Саликов, испачканный кровью, успел подняться и выпить из бутылки остаток вина. Вошедшего и переодетого в гражданскую одежду Неймана он поначалу принял за Бухчеева.
— Бухчей! Ты, сука, лижешь капитану Фельдману задницу, своих предаешь!. — Саликов вскинул нож, по тут же грохнулся замертво, прошитый пулями из пистолета Неймана.
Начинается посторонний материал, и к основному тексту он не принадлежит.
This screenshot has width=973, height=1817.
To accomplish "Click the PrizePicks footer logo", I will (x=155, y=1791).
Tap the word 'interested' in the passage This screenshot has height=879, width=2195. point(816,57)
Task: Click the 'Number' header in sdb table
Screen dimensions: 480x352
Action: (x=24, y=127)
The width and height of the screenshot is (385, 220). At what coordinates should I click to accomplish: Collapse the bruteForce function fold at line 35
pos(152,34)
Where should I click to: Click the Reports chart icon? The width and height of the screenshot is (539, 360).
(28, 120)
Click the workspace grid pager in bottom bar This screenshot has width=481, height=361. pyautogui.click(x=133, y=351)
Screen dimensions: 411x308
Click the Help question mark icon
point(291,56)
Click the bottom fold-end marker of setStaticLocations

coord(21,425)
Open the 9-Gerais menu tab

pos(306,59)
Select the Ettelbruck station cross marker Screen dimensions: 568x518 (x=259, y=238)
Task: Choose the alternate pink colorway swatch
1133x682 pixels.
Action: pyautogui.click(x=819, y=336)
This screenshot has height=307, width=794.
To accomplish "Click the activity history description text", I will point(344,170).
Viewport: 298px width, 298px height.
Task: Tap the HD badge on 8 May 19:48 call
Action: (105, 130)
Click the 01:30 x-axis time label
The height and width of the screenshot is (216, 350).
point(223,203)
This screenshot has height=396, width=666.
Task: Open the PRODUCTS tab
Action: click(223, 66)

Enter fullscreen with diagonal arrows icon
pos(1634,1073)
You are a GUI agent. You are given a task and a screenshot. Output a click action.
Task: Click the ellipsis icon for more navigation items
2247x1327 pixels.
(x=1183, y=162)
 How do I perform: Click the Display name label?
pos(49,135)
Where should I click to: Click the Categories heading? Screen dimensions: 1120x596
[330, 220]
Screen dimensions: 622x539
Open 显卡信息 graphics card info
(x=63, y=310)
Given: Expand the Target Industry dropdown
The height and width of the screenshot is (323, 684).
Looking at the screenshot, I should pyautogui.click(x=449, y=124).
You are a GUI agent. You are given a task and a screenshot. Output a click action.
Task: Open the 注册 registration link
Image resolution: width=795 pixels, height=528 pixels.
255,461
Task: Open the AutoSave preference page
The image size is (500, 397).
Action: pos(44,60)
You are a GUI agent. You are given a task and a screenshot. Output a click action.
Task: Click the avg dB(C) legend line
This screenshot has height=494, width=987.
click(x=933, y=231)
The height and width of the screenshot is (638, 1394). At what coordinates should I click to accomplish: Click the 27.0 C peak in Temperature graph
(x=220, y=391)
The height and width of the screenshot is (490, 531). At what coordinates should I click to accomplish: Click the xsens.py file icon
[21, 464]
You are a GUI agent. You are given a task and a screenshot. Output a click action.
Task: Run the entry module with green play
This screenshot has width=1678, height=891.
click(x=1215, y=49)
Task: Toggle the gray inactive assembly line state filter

3В холодной, уже несколько дней нетопленой ординаторской Марина стирала в тазу задубелые от иссохшего гноя и крови бинты, простыни, торопилась — хотела до наступления утра, пока еще не появился на дежурстве ефрейтор Вульф, предупредить Сучкова о нависшей над ним угрозе, чтобы он на время покинул изолятор и вообще горбольницу и что в этом деле поможет ему Митя, который вчера решил разузнать, кто мог донести фашистам о том, что он в изоляторе.
В ординаторскую тихо, бесшумно вошел Сучков. Марина отжала постирушки, сложила стопкой на столе.
— Иван Михайлович, тебя надо спасать. — Она села на табуретку, положив руки на стол.
У Сучкова заныло сердце: Марина сильно изменилась — косички обвисли, на лбу морщины, живые карие глаза уже не излучают свет, а пальцы рук все в узлах от непосильной работы. «Мариха, Мариха, выдержишь ли ты, если и в самом деле подкатится к тебе этот гадючий Муров, — думал о своем Сучков. — Тебя саму надо в первую очередь переправить на Тамань. Только с помощью Густава это можно сделать».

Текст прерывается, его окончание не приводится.